# PROBLEM
The output should be the records themselves, given again exactly.

Pixel coordinate grounding data:
------------------------------------------------
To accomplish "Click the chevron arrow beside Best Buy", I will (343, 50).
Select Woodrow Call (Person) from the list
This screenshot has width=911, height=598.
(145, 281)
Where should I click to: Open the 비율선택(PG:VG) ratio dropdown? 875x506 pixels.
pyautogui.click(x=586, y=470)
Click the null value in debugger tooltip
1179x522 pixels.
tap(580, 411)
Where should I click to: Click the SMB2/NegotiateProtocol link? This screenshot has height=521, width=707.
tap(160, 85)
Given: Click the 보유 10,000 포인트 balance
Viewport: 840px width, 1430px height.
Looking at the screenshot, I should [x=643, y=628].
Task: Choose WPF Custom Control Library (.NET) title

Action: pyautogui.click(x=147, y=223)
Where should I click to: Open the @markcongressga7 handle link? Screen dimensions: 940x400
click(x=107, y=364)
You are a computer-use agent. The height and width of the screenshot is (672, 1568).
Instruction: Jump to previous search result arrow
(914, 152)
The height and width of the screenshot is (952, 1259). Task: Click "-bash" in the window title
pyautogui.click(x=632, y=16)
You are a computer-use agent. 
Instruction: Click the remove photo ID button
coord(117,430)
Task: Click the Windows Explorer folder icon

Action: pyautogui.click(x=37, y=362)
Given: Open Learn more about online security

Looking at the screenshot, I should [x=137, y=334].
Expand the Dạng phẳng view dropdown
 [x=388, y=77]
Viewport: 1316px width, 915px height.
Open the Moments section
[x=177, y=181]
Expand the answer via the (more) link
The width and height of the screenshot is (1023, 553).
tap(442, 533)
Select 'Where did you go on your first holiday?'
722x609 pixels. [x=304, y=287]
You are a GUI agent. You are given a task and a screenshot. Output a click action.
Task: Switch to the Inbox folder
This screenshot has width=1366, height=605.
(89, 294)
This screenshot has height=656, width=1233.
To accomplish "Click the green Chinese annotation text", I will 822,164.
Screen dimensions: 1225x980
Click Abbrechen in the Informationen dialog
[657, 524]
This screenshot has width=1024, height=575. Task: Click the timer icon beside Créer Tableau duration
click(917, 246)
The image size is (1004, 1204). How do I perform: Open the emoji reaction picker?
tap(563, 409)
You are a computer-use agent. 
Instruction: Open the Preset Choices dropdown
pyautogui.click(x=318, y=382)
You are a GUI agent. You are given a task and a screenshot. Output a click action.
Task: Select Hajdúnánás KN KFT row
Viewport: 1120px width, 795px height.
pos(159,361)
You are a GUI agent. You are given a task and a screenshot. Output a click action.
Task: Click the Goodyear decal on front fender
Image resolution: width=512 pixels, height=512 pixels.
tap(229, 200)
------------------------------------------------
# RESPONSE TO THE TASK
To accomplish "Click the chevron arrow beside Best Buy", I will (343, 50).
Select Woodrow Call (Person) from the list
This screenshot has width=911, height=598.
(145, 281)
Where should I click to: Open the 비율선택(PG:VG) ratio dropdown? 875x506 pixels.
pyautogui.click(x=586, y=470)
Click the null value in debugger tooltip
1179x522 pixels.
tap(580, 411)
Where should I click to: Click the SMB2/NegotiateProtocol link? This screenshot has height=521, width=707.
tap(160, 85)
Given: Click the 보유 10,000 포인트 balance
Viewport: 840px width, 1430px height.
Looking at the screenshot, I should [x=643, y=628].
Task: Choose WPF Custom Control Library (.NET) title

Action: pyautogui.click(x=147, y=223)
Where should I click to: Open the @markcongressga7 handle link? Screen dimensions: 940x400
click(x=107, y=364)
You are a computer-use agent. The height and width of the screenshot is (672, 1568).
Instruction: Jump to previous search result arrow
(914, 152)
The height and width of the screenshot is (952, 1259). Task: Click "-bash" in the window title
pyautogui.click(x=632, y=16)
You are a computer-use agent. 
Instruction: Click the remove photo ID button
coord(117,430)
Task: Click the Windows Explorer folder icon

Action: pyautogui.click(x=37, y=362)
Given: Open Learn more about online security

Looking at the screenshot, I should [x=137, y=334].
Expand the Dạng phẳng view dropdown
 [x=388, y=77]
Viewport: 1316px width, 915px height.
Open the Moments section
[x=177, y=181]
Expand the answer via the (more) link
The width and height of the screenshot is (1023, 553).
tap(442, 533)
Select 'Where did you go on your first holiday?'
722x609 pixels. [x=304, y=287]
You are a GUI agent. You are given a task and a screenshot. Output a click action.
Task: Switch to the Inbox folder
This screenshot has width=1366, height=605.
(89, 294)
This screenshot has height=656, width=1233.
To accomplish "Click the green Chinese annotation text", I will 822,164.
Screen dimensions: 1225x980
Click Abbrechen in the Informationen dialog
[657, 524]
This screenshot has width=1024, height=575. Task: Click the timer icon beside Créer Tableau duration
click(917, 246)
The image size is (1004, 1204). How do I perform: Open the emoji reaction picker?
tap(563, 409)
You are a computer-use agent. 
Instruction: Open the Preset Choices dropdown
pyautogui.click(x=318, y=382)
You are a GUI agent. You are given a task and a screenshot. Output a click action.
Task: Select Hajdúnánás KN KFT row
Viewport: 1120px width, 795px height.
pos(159,361)
You are a GUI agent. You are given a task and a screenshot. Output a click action.
Task: Click the Goodyear decal on front fender
Image resolution: width=512 pixels, height=512 pixels.
tap(229, 200)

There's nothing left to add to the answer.